Atiku Abubakar Policy Review Summit Welcome Address By The DG Atiku Campaign Organisation, Prof. Babalola Borishade,CFR


I want to welcome and thank all of you for finding the time to participate in this summit. Your attendance is an eloquent testimony of your commitment to work to make this nation get better.

The major problem of our nation today is the persistence of a chronic deficit of honest and effective governance. As Nigerians, we should all be worried about the future of this nation.

I wish to acknowledge that most of you who have been invited as resource persons may not be card carrying members of any political party. In this context, your contribution in this summit is to be seen as a call to avail our nation the benefit of your wide range of experience and expertise.

The Nigerian tag of 'Giant of Africa' is not just a contrived notion of perceived national greatness; rather it is an assertion of the strategic importance and socio-economic relevance of our nation to the rest of this continent.

Distinguished guests, the Economist magazine recently likened Nigeria to a heavyweight boxer who is punch drunk.  One minute it acts like a champion by virtue of its sheer size and past victories, the next minute it could be flat on its back, groaning in anguish. Sadly this sums up the current state of the Nigerian nation. We were once revered around the world for our prowess in peace keeping but we are now being subdued by a ragtag army of rascals.

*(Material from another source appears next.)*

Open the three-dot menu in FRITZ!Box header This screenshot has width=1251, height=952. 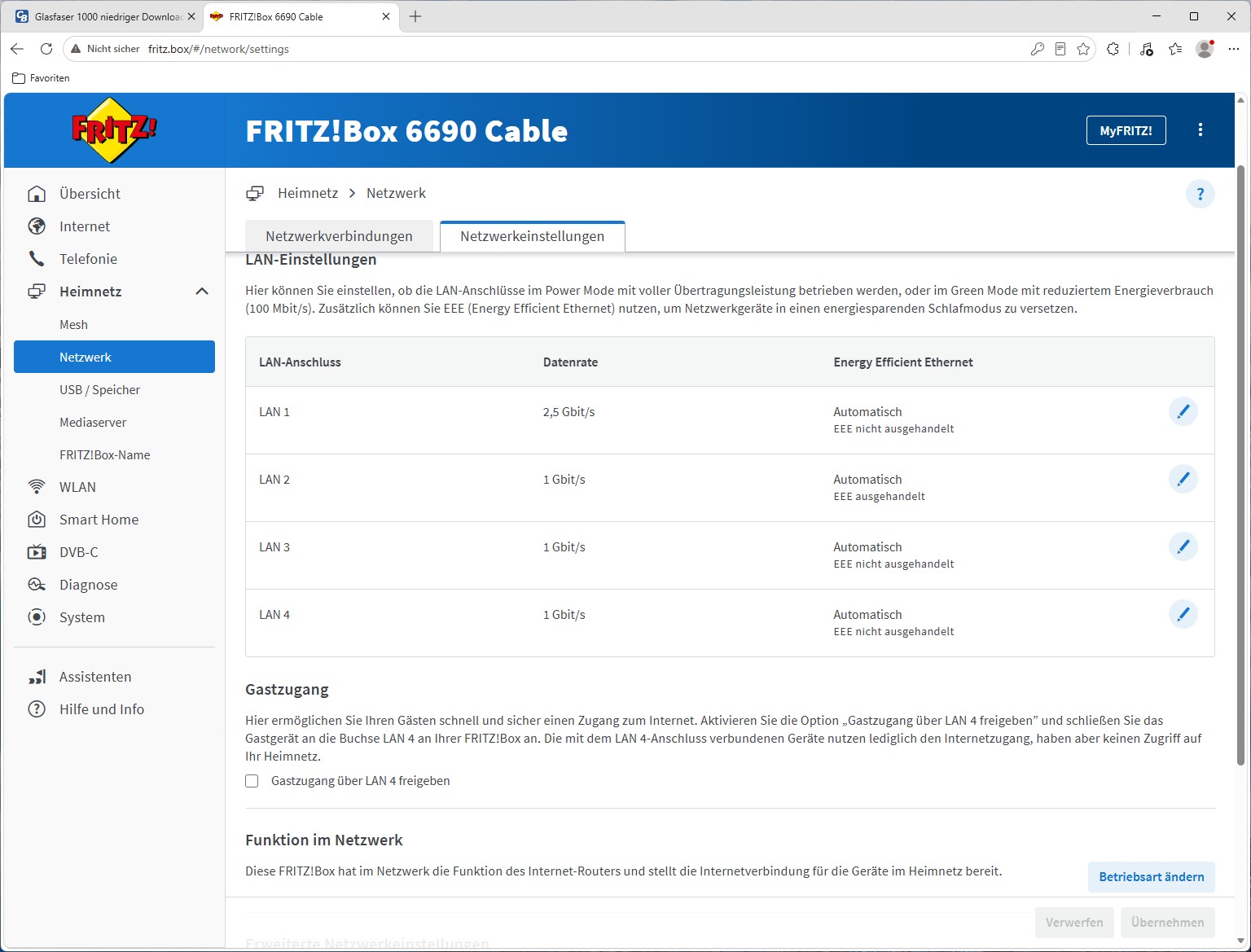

There is an unmistakable feeling that we are being subdued on all fronts by crippling economic conditions, high unemployment rates, collapsing infrastructures, pipe-line vandalism, kidnapping and Boko-Haram insurgency. It is clear that our country is in dire need of a re-evaluation of her political and socio-economic status.

Nigeria is a one resource economy. The substantial portion of the national revenue is controlled by the Federal government. When this privilege is exercised within a complex patronage system characterized by nepotism, corruption and utter disregard for due process, the nation's social, political and economic capital cannot be as strong as we are made to believe.

Often, we are told by the economic and financial managers in this administration that the Nigerian economy is the largest in Africa, closely followed by that of South Africa. According to the 'good' news released towards the end of the first quarter of this year,  the National Bureau of Statistics (NBS) put the country's Gross Domestic Product (GDP) for 2013 at  $503bn (£307bn) , a figure that was nearly twice its previous estimates, and more than that of South Africa.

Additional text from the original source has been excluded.